You can adapt the log archival configuration via the following settings:
* Redefine :zeek:see:`Management::Agent::archive_logs` to ``F`` to disable
archival entirely.
* Redefine :zeek:see:`Management::Agent::archive_interval` for an interval other
than the log rotation one.
* Redefine :zeek:see:`Management::Agent::archive_dir` to change the
destination directory.
* Redefine :zeek:see:`Management::Agent::archive_cmd` to invoke an executable
other than the included ``zeek-archiver``. The replacement should accept the
same argument structure: ``<executable> -1 <input dir> <output dir>``. The
``-1`` here refers to ``zeek-archiver``'s one-shot processing mode.

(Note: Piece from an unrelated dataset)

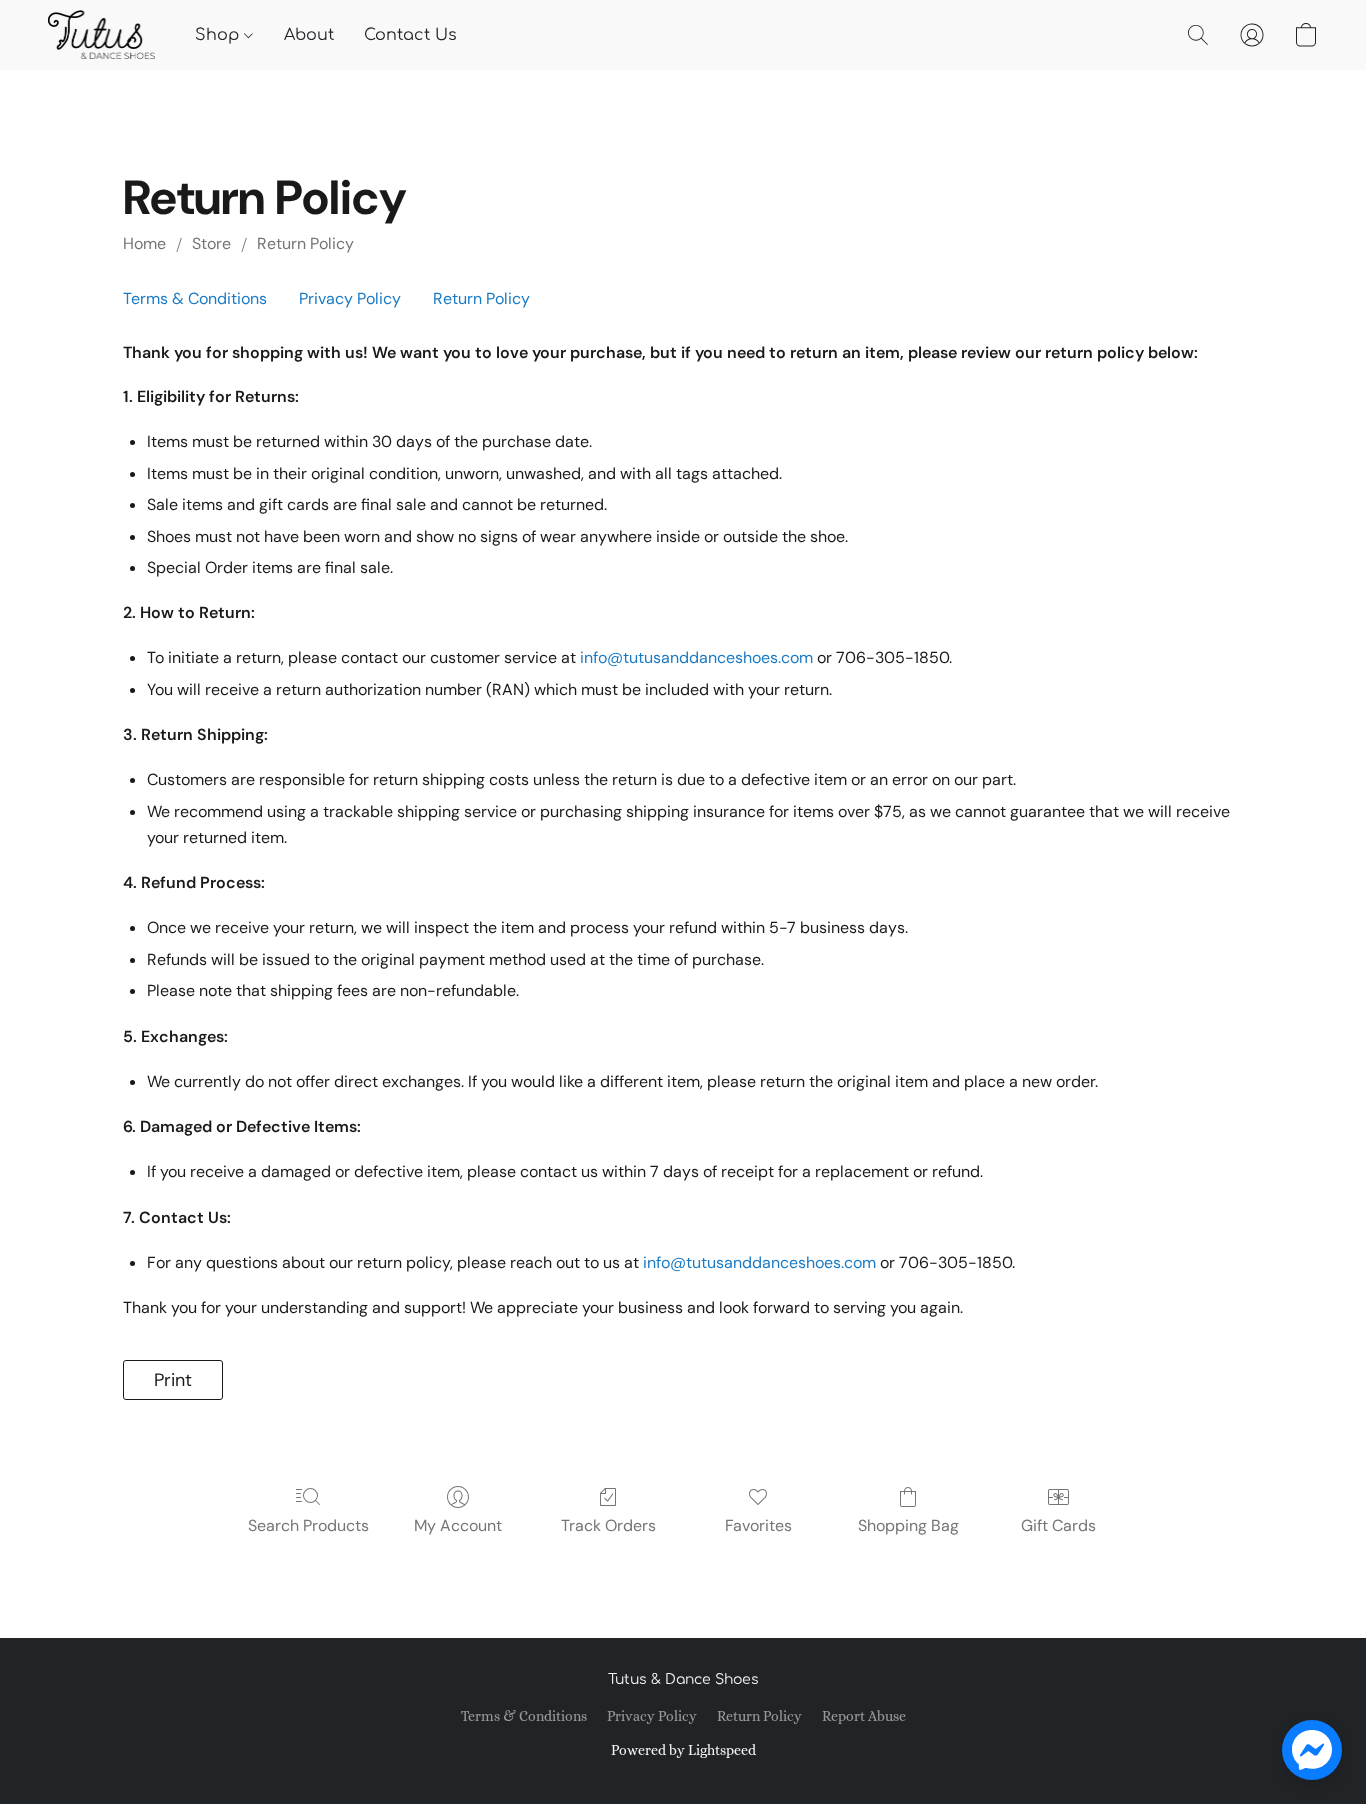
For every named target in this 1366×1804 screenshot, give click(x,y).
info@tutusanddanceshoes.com (696, 657)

.. _framework-management-zeek-client:
The zeek-client CLI
===================
Zeek ships with a command-line client for the Management framework:
``zeek-client``, installed alongside the other executables in the
distribution. It looks as follows:
.. literalinclude:: management/zeek-client-help.console
:language: console
Run commands with ``--help`` for additional details.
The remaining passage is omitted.